Per il ciclo di challenge in partenza, gli studenti iscritti alla Laurea Magistrale potranno inserire, nel loro piano didattico, la partecipazione e ottenere otto crediti formativi al termine di 14 settimane di attività, che saranno svolte in lingua inglese.
La formula è stata sperimentata durante lo scorso semestre con due esperienze pilota che hanno coinvolto Tosa, azienda operante a livello internazionale nel mercato delle macchine per imballaggio e interessata ad analizzare nuove soluzioni e settori di mercato, e Mouser Electronics, distributore di componenti elettronici, coinvolto sulla tematica AgriTech con l’obiettivo di migliorare la qualità della produzione agricola.
Le sfide proposte per il prossimo semestre saranno quattro: “e-Mobility: electric vehicle charging experience” (1 e 2 ottobre) proposta da Fiat Chrysler Automobiles, ha come tema lo studio e l’ottimizzazione del sistema della batteria elettrica per le automobili e della sua ricarica, coniugando la necessità di incrementare la potenza di ricarica, per ridurne la durata con l’esigenza di preservarne la durata; “performANCE” (2 e 3 ottobre), con l’Associazione Nazionale Costruttori Edili Piemonte Val d’Aosta (posto il problema del monitoraggio degli avanzamenti dei lavori all’interno di un cantiere, mira a studiare un nuovo sistema utilizzabile su smartphone o tablet; “PeopleFlowing” (3 e 4 ottobre), con Hitachi Rail Sts, operante nel settore del trasporto su rotaie (lancia il quesito del monitoraggio dei flussi pedonali all’interno del Politecnico stesso, per consigliare i percorsi «migliori» negli orari di cambio aula, stimare tempi di attesa e lunghezze delle code agli uffici, la segreteria, il bar e così via); “CLEAR - miCropLastic freE wAteR” (7 e 8 ottobre) per Rold, azienda leader nella produzione di componenti per il settore appliances e di elettrodomestici bianchi lancia la sfida per trovare soluzioni per il problema ambientale delle microplastiche emesse in particolare dalle lavatrici.
Oltre alle aziende promotrici delle specifiche challenge, sono coinvolte Mouser Electronics, in qualità di sponsor tecnico per la componentistica elettronica, e UniCredit, che ha elargito un contributo per premiare i gruppi di studenti che concepiranno le soluzioni più promettenti nelle diverse challenge.
Con queste iniziative – ha commentato Guido Saracco, rettore del Politecnico di Torino - si apre , per gli studenti, uno spazio molto interessante: iniziano con le challenge a lavorare in modo concreto, schedulando e organizzando, progettando una innovazione con tempistiche precise a contatto con aziende che, oltre a offrire sfide reali appartengono a quel mondo del lavoro che dovranno affrontare dopo la laurea.
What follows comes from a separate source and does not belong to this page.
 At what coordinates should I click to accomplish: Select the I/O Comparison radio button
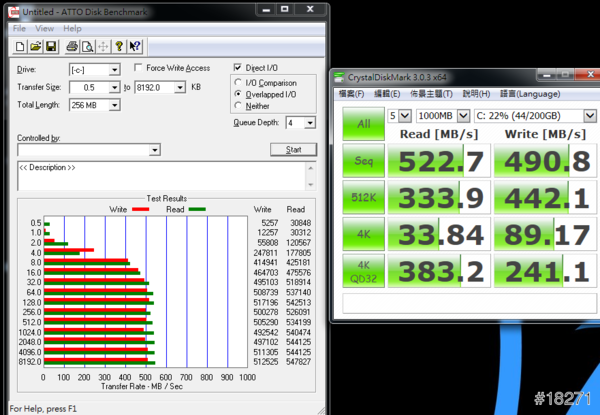[x=237, y=82]
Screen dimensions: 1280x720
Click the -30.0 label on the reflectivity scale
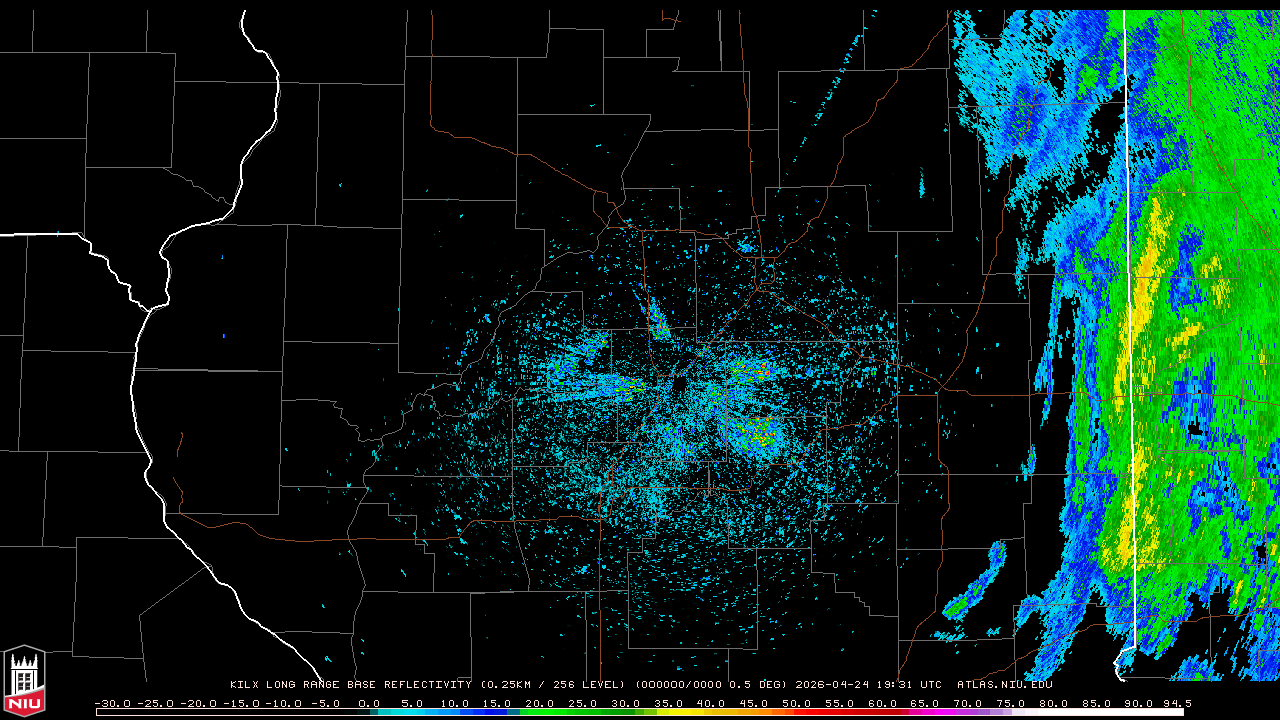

E' quello che vogliamo per l’ingegnere, l’architetto e il designer del domani: un professionista che sappia cogliere e affrontare sfide, che non si spaventi di fronte agli imprevisti della concretezza lavorativa e che superino gli ostacoli mettendo a sistema non solo le nozioni apprese sui libri ma anche le competenze sviluppate sul campo”.